§ **Text provided**
• • •
A Data pipeline is the set of processes used to move data from a source or multiple sources into a target repository database such as a data warehouse and ETL data pipeline is a particular type of data pipeline.

Introduction to AWS Glue

AWS Glue, is a fully managed, serverless data integration ETL (Extract, Transform, Load) service that makes it easier to discover, prepare, move, and integrate data from multiple sources for analytics, Machine Learning (ML) and application development.

With AWS Glue, users can easily create and run ETL jobs that extract data from various sources, transform the data and load it.

AWS Glue uses ETL jobs to extract data from a combination of other cloud services offered by Amazon Web Services (AWS) and incorporates it into data warehouses and data lakes.

To enable the data integration process smoother, Glue offers both visual and code-based tools. These include data discovery, modern ETL, cleansing, transforming, and centralized cataloging. It’s also serverless, which means there’s no infrastructure to manage. It uses application programming interfaces (APIs) to transform the extracted data set for integration and to help users monitor jobs. Users can incorporate ETL jobs to a schedule or pick events that will trigger a job. Once triggered, AWS Glue extracts the data, transforms it based on code that Glue generates automatically, and loads it into Amazon S3 or Amazon Redshift.

Customers using AWS Glue

There are many renowned customers who use AWS Glue for their ETL needs. Given below are how each of these companies uses AWS Glue.

  • BMW: BMW uses AWS Glue to process and transform data for the connected car platform. They use Glue to extract data from various sources, transform it, and load it into their data warehouse. This allows them to analyze data from their vehicles and improve their products and services.
  • Upserve: Upserve, a restaurant management platform, uses AWS Glue to process and transform data for their analytics and reporting features. They use Glue to extract data from various sources, transform it, and load it into their data warehouse. This allows them to provide insights to their customers and help them make data-driven decisions.
  • Expedia: Expedia, the online travel booking company, uses AWS Glue to process and transform data for their travel products. They use Glue to extract data from various sources, transform it, and load it into their data warehouse. This allows them to analyze customer behavior and improve their products and services.

These are just a few examples of how companies are using AWS Glue to process and transform data. AWS Glue is a powerful tool that can be used in a wide variety of industries and use cases.
• • •
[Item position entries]

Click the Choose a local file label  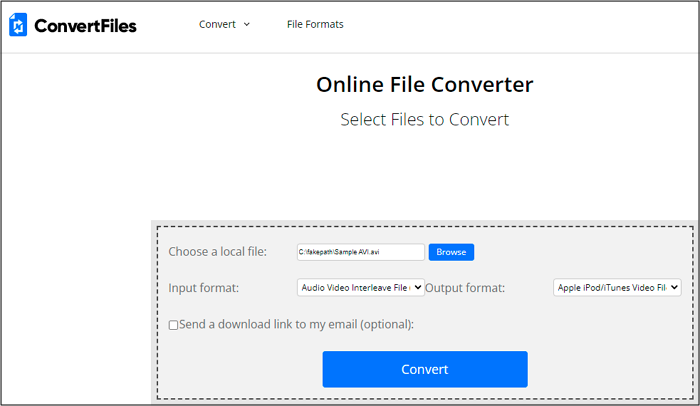point(217,252)
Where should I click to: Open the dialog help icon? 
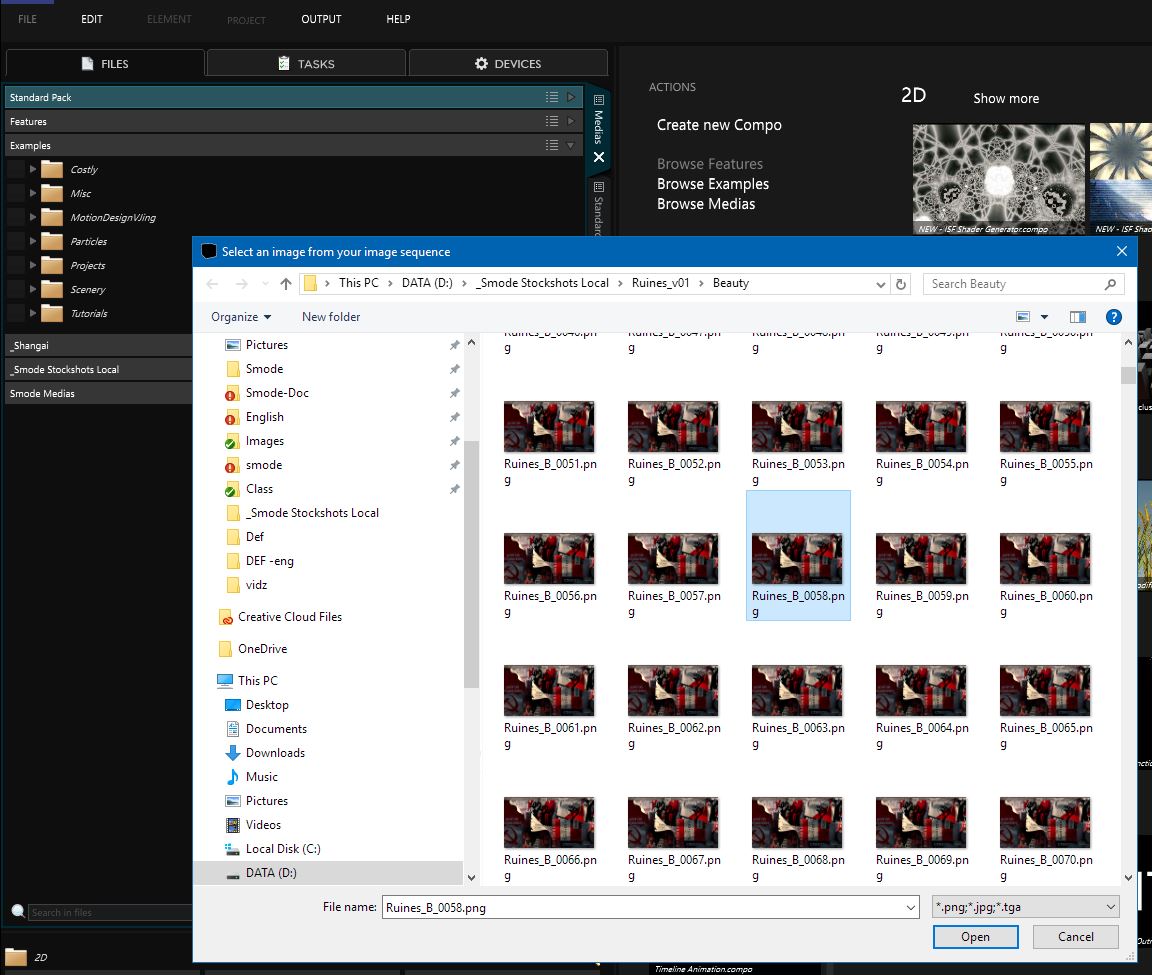click(1113, 317)
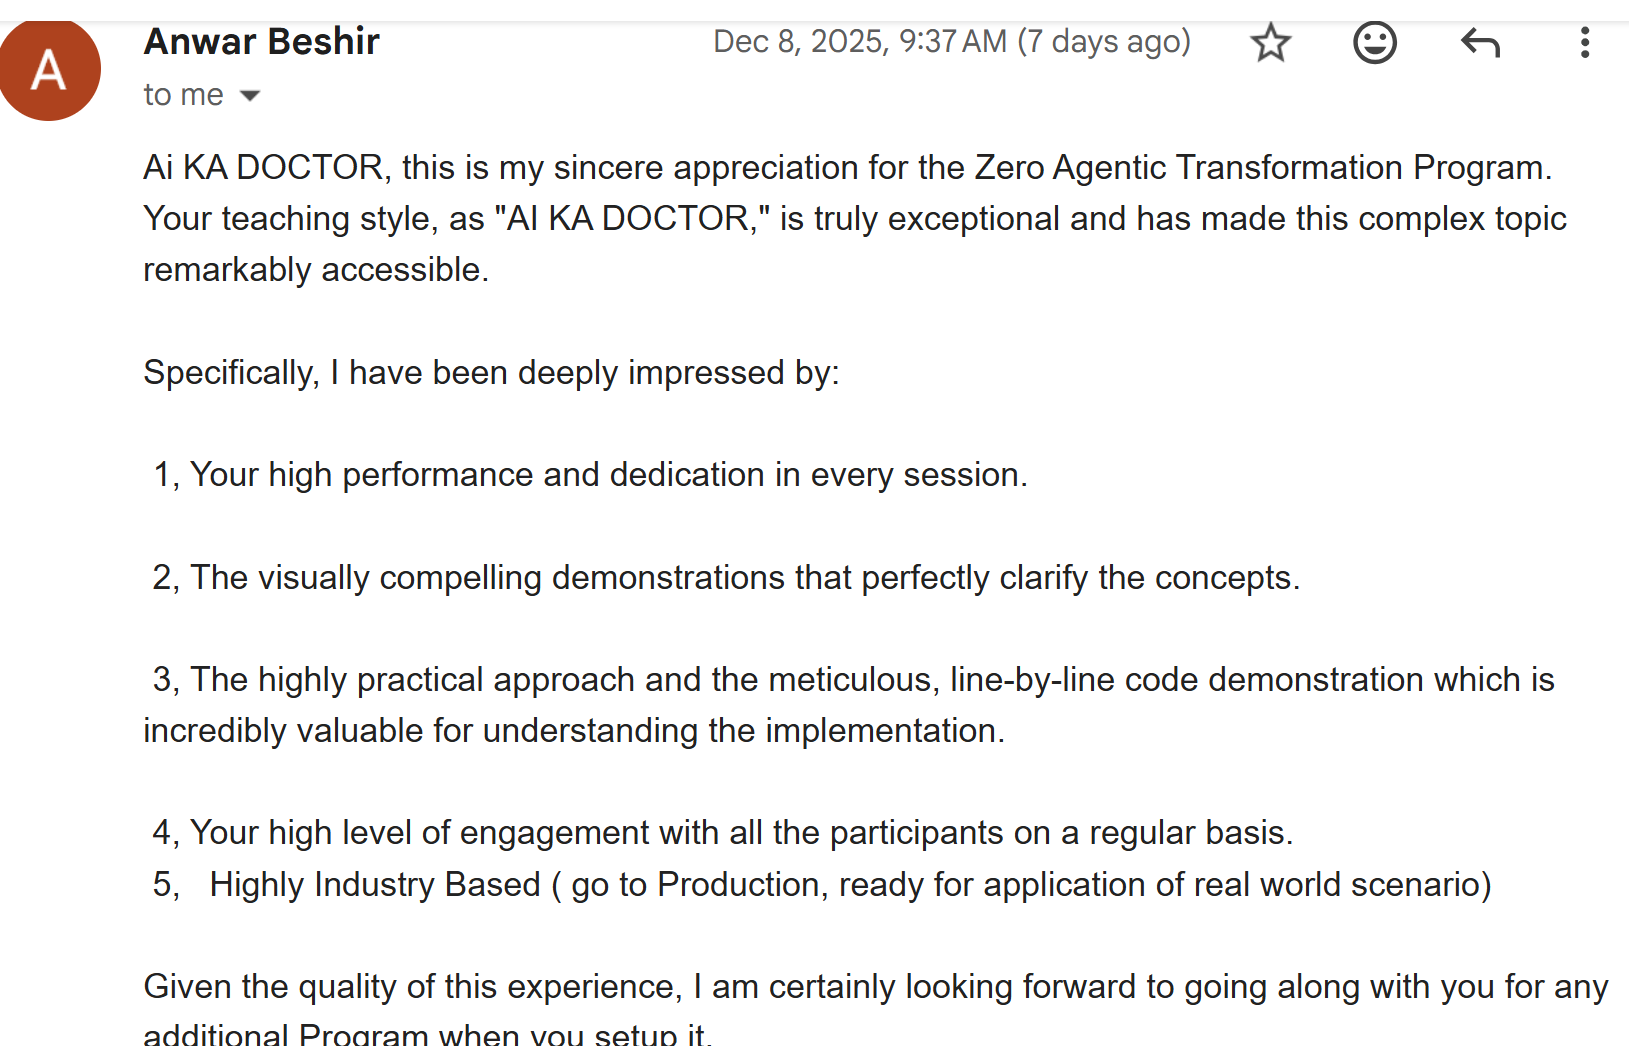The image size is (1629, 1046).
Task: Click the sender name Anwar Beshir
Action: click(262, 42)
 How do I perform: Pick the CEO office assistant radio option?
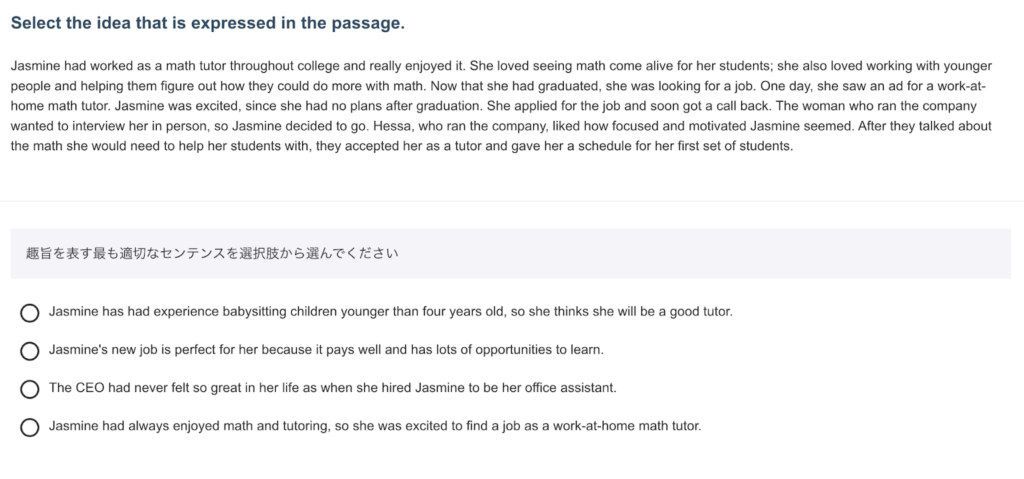(30, 389)
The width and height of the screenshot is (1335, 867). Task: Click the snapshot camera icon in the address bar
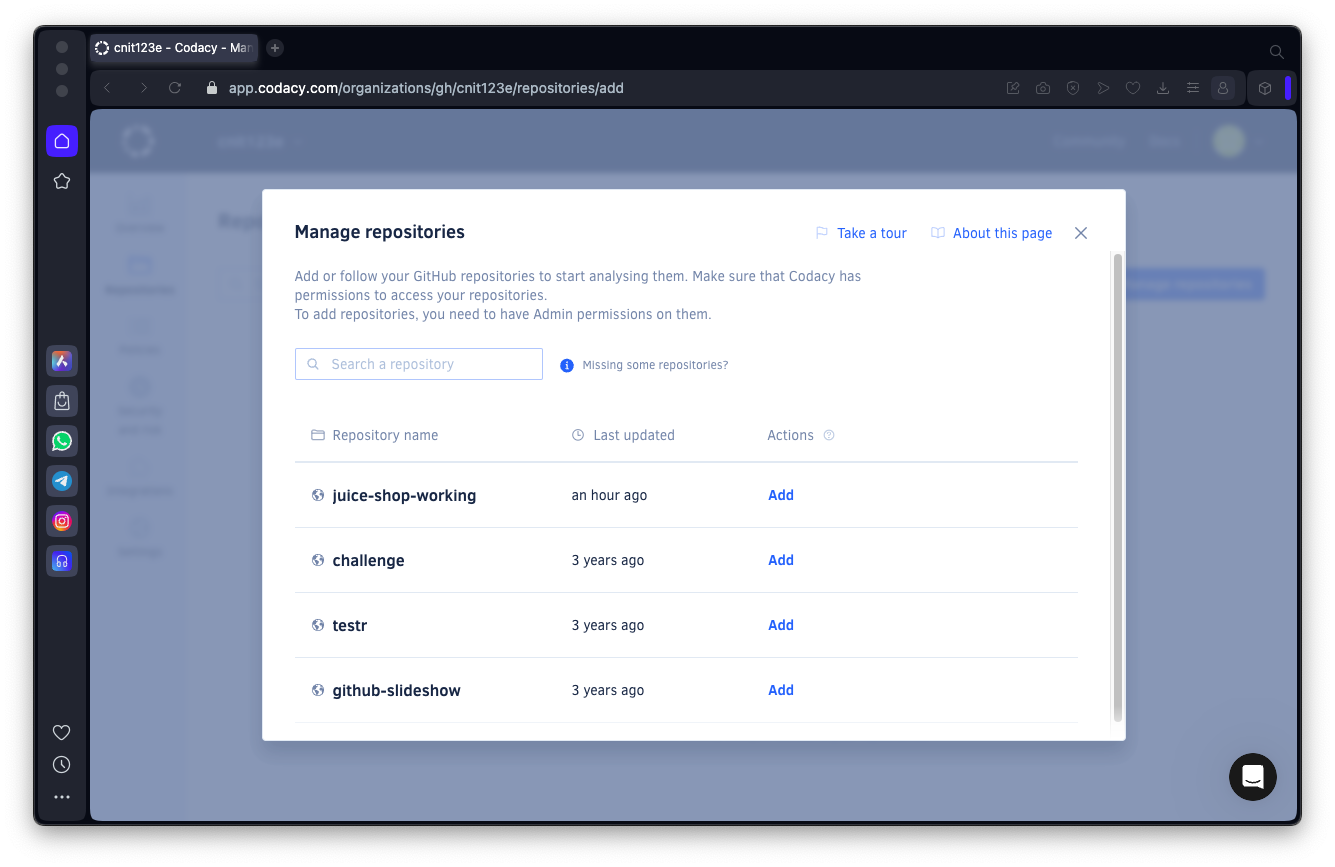[x=1043, y=88]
• • •
§ **What you will do**
1. Answer these questions from the AWS Glue text:
(a) Into which two destinations does AWS Glue load data once a job is triggered?
(b) What kind of business is Upserve described as?
(c) For which platform does BMW process and transform data with AWS Glue?
2. Extend the AWS Glue text with a few more paragraphs, picking up after its final sentence.

§ **Answers**
1.
(a) Amazon S3 or Amazon Redshift.
(b) A restaurant management platform.
(c) Its connected car platform.

2.
AWS Glue Features

The features of AWS Glue provide users with the capability to discover, transform, and integrate data effectively, ensuring data accuracy, scalability, and operational ease in the ETL process.

  1. Data Extraction and Transformation: AWS Glue enables easy extraction of data from various sources, including databases, files, and streaming data. It offers built-in transforms and custom transformation capabilities using Python or Apache Spark for data manipulation and cleansing.
  2. Automatic Schema Discovery and Metadata Management: AWS Glue automates schema discovery by analyzing the data and inferring schemas, saving time in data preparation. It also provides a centralized data catalog for managing metadata and facilitating data discovery .
  3. Server-less and Scalable: With AWS Glue, users do not need to manage infrastructure or worry about scalability. It operates in a serverless manner, automatically scaling resources based on the volume of data being processed.
  4. Job Scheduling: Glue can be used according to a schedule, on-demand, or in response to an event. You can also use the scheduler to create sophisticated ETL pipelines by establishing dependencies between tasks.
  5. Automatic code generation. The ETL process automatically generates code, and the only input necessary is a location/path for the data to be stored. The code is in either Scala or Python.
  6. Drag and Drop Interface: Using a drag-and-drop job editor, you can create the ETL process, and AWS Glue will instantly build the code to extract, convert, and upload the data.

AWS Glue Benefits

The benefits of AWS Glue are as follows:

  1. Performance and Scalability: AWS Glue leverages the power of Apache Spark, a distributed processing framework, to handle large volumes of data efficiently.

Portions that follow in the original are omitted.